= Estratto del documento =
⁂

Anziano abbandonato dai familiari e rinchiuso in un castello al freddo, condannato il figlio

Isolato dai familiari, avrebbe vissuto un anno senza poter vedere la figlia e la moglie, chiuso in una stanza con la sola compagnia del badante. La salute fragile, il peso degli anni, l’anziano, un noto aristocratico trentino, faceva fatica a muoversi e così si sarebbe trovato nella vecchia residenza, lasciato a sé stesso, spesso senza neppure le necessarie cure igieniche. Abbandonato e «rinchiuso» nella casa antica, da sempre della sua famiglia, dove ora vive il figlio. E sarebbe stato proprio lui a sottrarre il papà ai suoi affetti più cari. Forse mirava al patrimonio. Non è chiaro perché l’uomo avrebbe allontanato l’anziano padre dalla sorella, un gesto difficile da comprendere che nulla a che fare con l’amore. L’anziano veniva spesso lasciato solo, urlava nella stanza fredda quando nessuno veniva ad aiutarlo. Affetto da una fragilità psichica non riusciva a gestirsi, aveva bisogno di assistenza continua, ma il figlio era spesso lontano. Si sarebbe ricordato di lui e avrebbe iniziato a prendersi cura del padre solo dopo il primo intervento dei carabinieri e la perquisizione. È una storia dolorosa e complessa quella finita lunedì sul tavolo della giudice Marta Schiavo che, dopo lunghi anni sofferti di battaglie legali, ha condannato un quarantenne trentino, difeso dagli avvocati Giuliano Valer e Alessandro Gamberini a tre anni per maltrattamenti in famiglia e sequestro di persona (la Procura aveva chiesto 5 anni). In un primo momento la pm aveva contestato anche il reato di circonvenzione d’incapace ma l’accusa è caduta. La sentenza, comunque severa, arriva dopo anni difficili per la sorella che, supportata dal suo avvocato Nicola Stolfi, attraverso il quale si è costituita parte civile, ha lottato per poter riavere il suo papà accanto a sé e ci è riuscita. Ora l’anziano vive con lei e sta bene, ma resta l’amarezza, una famiglia spezzata e la sofferenza per gli anni persi. Lei ha combattuto con tutte le sue forze e ha vinto, il suo papà è di nuovo con lei. L’avvocato Stolfi parla di una «pena significativa, è stato riconosciuto il trattamento degradante a cui era stato sottoposto il papà della mia cliente».

⁂

= Dati grezzi =
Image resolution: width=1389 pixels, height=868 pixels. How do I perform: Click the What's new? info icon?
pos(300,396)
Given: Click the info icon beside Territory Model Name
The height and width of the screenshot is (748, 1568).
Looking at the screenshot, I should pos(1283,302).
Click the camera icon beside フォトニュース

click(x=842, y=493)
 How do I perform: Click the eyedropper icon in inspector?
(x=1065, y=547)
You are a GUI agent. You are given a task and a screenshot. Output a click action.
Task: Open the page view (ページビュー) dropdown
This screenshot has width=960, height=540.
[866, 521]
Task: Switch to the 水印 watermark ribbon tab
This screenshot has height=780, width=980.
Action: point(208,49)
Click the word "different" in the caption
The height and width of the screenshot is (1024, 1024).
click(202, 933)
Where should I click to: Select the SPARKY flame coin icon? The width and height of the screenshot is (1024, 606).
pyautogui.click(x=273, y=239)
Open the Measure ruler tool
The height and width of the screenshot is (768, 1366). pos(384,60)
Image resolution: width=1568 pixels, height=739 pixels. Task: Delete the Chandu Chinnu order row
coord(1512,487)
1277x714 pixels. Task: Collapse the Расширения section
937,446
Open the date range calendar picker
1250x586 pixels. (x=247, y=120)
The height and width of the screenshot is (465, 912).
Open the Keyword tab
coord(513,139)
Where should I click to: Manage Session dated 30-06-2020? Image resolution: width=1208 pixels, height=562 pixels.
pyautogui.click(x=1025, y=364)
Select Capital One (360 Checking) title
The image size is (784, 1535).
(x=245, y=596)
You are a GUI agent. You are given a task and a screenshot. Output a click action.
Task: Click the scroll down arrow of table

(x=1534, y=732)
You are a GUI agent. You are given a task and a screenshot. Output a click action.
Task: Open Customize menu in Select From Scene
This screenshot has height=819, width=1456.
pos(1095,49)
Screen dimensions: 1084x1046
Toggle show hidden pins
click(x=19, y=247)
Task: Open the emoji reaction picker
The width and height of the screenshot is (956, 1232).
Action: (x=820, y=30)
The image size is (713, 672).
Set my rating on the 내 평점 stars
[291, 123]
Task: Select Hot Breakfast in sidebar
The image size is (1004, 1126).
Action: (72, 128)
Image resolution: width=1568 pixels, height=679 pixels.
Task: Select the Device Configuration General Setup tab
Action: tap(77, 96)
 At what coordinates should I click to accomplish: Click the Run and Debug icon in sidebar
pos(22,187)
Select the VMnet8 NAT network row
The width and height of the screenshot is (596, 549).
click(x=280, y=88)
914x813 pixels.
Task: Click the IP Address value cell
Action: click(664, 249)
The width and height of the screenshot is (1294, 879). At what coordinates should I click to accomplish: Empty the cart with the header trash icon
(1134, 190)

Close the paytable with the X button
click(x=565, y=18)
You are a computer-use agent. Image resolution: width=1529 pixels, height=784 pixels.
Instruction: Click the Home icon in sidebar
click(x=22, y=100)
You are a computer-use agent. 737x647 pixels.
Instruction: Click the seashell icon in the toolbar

⁂

= Istruzioni operative =
1. Risponda alle seguenti domande sull'articolo relativo all'anziano trentino, contrassegnando le risposte con le stesse lettere.
(a) A quanti anni di reclusione è stato condannato il quarantenne?
(b) Quale reato, contestato in un primo momento dalla pm, è poi caduto?
(c) Con chi vive ora l'anziano?
2. Riassuma in due frasi l'articolo relativo all'anziano trentino.

= Risposte =
1.
(a) Tre anni.
(b) La circonvenzione d'incapace.
(c) Con la figlia.

2. Un anziano aristocratico trentino, fragile e bisognoso di assistenza continua, avrebbe vissuto per un anno nella vecchia residenza di famiglia senza poter vedere la moglie e la figlia, spesso lasciato solo dal figlio. La giudice Marta Schiavo ha condannato il figlio, un quarantenne, a tre anni per maltrattamenti in famiglia e sequestro di persona, e ora l'anziano vive con la figlia, che si era costituita parte civile.